== Rows ==
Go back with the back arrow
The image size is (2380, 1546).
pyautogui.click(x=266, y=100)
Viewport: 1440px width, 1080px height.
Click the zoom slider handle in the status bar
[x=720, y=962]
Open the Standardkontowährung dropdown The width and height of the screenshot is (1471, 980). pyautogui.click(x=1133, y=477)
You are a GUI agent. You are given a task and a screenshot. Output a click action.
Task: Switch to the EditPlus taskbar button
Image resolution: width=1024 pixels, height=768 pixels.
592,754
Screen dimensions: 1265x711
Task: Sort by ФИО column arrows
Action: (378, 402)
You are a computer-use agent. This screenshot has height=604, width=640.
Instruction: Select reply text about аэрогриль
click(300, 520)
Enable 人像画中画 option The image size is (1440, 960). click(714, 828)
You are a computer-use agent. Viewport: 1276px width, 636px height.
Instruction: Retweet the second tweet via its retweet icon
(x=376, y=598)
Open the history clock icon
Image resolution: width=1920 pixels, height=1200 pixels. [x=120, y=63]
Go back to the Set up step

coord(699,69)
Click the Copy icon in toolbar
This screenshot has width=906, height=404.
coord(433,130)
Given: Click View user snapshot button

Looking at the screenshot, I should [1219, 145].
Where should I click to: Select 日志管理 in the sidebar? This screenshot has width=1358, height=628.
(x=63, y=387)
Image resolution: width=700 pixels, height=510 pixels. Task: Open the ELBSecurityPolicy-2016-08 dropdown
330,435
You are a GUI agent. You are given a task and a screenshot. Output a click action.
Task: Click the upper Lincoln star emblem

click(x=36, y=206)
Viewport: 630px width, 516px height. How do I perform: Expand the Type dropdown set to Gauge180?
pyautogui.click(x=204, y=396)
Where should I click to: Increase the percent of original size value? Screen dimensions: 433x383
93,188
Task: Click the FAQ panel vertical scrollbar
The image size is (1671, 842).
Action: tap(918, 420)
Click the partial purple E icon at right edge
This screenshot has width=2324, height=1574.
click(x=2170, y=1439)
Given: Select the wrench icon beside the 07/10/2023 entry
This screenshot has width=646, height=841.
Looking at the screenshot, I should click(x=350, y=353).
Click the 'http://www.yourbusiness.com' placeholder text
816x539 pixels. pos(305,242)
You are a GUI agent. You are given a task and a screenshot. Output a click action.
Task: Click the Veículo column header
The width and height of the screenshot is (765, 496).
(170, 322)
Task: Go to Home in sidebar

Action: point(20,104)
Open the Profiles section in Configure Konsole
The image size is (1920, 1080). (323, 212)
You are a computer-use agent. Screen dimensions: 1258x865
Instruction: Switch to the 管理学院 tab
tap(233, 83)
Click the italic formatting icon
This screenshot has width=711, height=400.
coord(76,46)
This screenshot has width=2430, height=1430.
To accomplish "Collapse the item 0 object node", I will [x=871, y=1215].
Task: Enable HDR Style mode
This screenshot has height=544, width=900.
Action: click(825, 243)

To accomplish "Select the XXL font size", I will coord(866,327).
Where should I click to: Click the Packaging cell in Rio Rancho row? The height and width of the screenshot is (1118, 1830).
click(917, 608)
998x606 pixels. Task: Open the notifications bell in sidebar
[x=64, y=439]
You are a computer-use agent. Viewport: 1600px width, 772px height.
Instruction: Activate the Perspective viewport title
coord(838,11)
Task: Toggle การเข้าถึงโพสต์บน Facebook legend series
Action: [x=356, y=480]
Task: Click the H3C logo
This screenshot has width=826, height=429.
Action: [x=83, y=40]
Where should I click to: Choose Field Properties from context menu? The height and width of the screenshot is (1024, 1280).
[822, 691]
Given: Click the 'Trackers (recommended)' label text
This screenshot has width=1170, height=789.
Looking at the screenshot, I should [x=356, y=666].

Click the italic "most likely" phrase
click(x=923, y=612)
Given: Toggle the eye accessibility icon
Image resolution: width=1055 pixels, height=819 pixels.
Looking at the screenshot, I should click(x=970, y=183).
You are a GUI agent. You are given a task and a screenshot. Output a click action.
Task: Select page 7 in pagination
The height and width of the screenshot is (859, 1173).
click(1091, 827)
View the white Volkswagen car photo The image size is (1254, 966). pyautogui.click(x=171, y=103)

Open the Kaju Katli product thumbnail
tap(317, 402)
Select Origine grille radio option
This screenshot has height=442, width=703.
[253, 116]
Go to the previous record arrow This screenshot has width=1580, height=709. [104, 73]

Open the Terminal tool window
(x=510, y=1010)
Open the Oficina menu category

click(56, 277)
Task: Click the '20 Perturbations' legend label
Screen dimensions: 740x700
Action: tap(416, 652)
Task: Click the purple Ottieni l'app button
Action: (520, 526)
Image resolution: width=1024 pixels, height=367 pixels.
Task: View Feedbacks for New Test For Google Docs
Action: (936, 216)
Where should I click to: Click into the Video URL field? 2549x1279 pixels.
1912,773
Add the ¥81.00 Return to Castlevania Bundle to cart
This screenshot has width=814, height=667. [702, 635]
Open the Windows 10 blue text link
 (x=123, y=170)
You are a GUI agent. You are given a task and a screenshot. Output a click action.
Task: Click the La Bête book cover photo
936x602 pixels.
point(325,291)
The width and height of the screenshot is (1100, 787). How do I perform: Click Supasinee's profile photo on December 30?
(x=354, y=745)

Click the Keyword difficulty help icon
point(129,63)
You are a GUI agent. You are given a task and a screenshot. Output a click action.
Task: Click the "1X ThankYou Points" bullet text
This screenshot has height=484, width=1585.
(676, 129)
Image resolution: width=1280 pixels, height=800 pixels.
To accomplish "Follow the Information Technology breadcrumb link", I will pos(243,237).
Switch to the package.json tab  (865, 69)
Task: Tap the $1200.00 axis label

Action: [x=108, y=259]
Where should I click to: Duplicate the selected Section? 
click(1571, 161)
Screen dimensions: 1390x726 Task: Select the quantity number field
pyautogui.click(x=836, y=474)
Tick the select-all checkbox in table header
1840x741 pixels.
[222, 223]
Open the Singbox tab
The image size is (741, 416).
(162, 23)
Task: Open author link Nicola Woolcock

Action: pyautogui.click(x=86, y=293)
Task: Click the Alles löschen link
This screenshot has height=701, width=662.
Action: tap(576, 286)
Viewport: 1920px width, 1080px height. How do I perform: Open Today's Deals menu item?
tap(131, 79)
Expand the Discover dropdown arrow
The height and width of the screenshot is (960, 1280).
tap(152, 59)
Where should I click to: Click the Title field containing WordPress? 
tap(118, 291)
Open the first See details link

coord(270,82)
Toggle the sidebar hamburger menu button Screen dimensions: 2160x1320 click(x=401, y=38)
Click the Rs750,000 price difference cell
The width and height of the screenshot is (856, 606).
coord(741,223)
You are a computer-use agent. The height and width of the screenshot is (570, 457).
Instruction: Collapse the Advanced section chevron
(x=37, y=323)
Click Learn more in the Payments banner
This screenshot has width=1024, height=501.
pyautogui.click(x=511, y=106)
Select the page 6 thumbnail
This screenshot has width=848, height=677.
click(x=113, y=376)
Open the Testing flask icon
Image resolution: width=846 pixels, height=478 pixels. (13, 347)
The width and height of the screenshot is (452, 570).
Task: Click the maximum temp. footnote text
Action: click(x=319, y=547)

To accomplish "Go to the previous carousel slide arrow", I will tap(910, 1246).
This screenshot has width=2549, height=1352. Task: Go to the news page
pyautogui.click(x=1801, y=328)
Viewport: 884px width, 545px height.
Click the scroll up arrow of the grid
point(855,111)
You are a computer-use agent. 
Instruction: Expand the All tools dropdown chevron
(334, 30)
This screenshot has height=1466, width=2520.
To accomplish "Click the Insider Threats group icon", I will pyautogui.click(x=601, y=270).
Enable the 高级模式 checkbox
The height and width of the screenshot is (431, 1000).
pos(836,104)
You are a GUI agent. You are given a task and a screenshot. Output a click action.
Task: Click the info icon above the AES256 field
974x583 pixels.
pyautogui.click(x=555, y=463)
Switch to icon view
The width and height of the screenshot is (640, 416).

== Directions ==
Duplicate the items starting at the line containing "This screenshot has height=1466, width=2520." and ending at the last line of the items.

== Output of the task ==
This screenshot has height=1466, width=2520.
To accomplish "Click the Insider Threats group icon", I will pyautogui.click(x=601, y=270).
Enable the 高级模式 checkbox
The height and width of the screenshot is (431, 1000).
pos(836,104)
You are a GUI agent. You are given a task and a screenshot. Output a click action.
Task: Click the info icon above the AES256 field
974x583 pixels.
pyautogui.click(x=555, y=463)
Switch to icon view
The width and height of the screenshot is (640, 416).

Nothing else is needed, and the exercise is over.